Published: Sat, December 08, 2018
Entertaiment | By Paul Elliott

‘Baby, It’s Cold Outside’ composer’s daughter: ‘It’s not ‘a date rape song’

‘Baby, It’s Cold Outside’ composer’s daughter: ‘It’s not ‘a date rape song’

The news of radio stations banning the holiday classic song "Baby It's Cold Outside" has reached the writer's daughter, Susan Loesser, and she's blaming Bill Cosby.

A classic holiday song from the 1940's is hitting a sour note at some radio stations.

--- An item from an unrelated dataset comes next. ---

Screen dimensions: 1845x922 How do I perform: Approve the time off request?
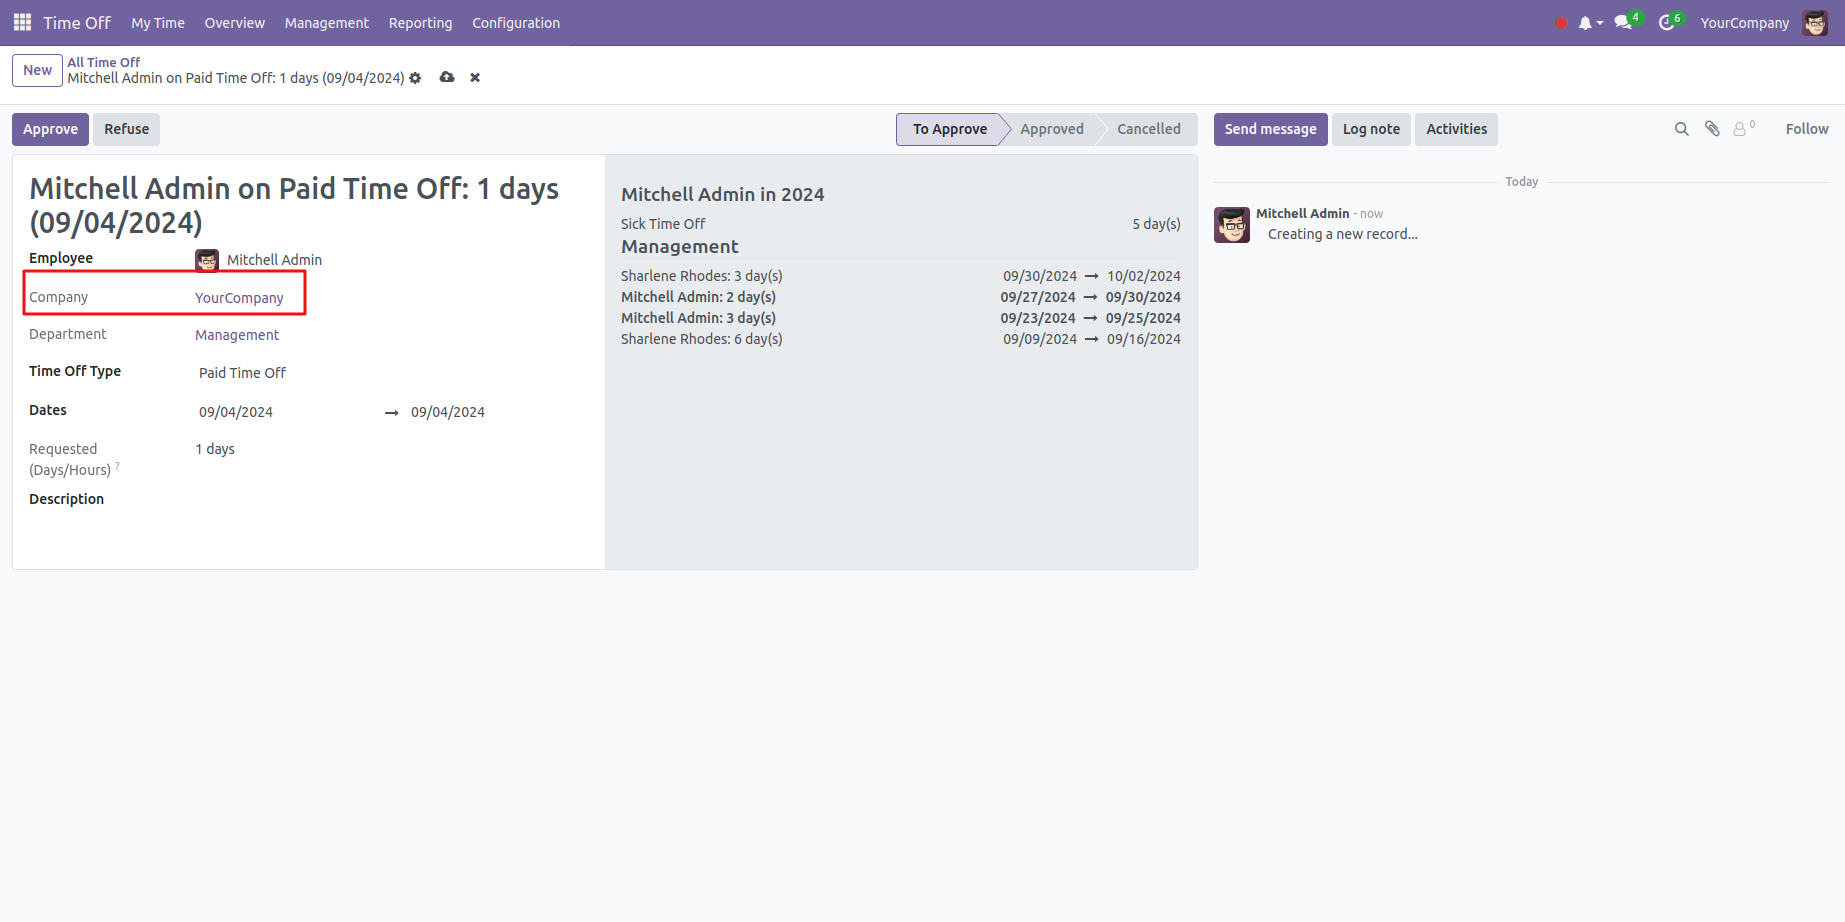click(x=50, y=129)
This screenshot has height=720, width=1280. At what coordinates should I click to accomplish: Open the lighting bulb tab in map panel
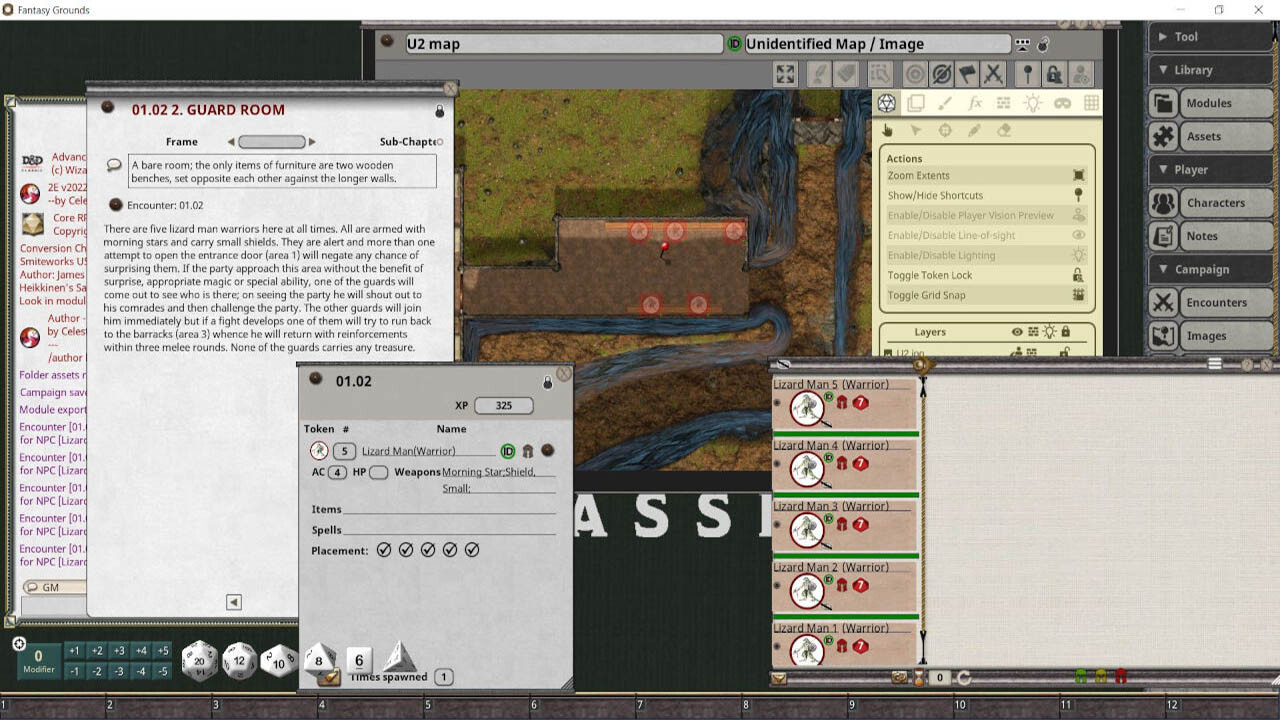(x=1033, y=103)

"Bill Cosby ruined it for everybody", Susan Loesser told NBC. Critics say the lyrics describe a date rape scenario and the song no longer deserves a spot on Christmas playlists.

What's going on: I reported earlier this week that "Baby, It's Cold Outside" was recently banned by a radio station in Cleveland, Ohio, after listeners complained the song didn't jibe well with the #MeToo movement. I would get annoyed because it's a song my father wrote for him and my mother to sing at parties.

Cosby was sentenced to up to 10 years in prison in September for drugging and attacking a woman, but more than 60 others accused him of historic crimes including rape, drug-facilitated sexual assault, sexual battery, child sexual abuse, and sexual misconduct.

WDOK Christmas 102.1 FM in Cleveland confirmed last week it pulled the song from its rotation after getting complaints from listeners who claimed the song conjured undertones of sexual harassment.

Some argue the lyrics have not aged well in the aftermath of #MeToo, like the woman telling the man "no, no, no" and asking "what's in this drink?" "People used to say "what's in this drink" as a joke". "I think my father would be furious at that", she told NBC News.

The song is about a woman inside a man's home, and she says it's time to go home, but the man tries convincing her to stay by saying it's cold outside. And although the woman wants to leave and gives all the possible prepositions, holder holds it, insisting that it's too cold outside.

Say what's in this drink? Now I understand that when the song was written, it was perceived differently.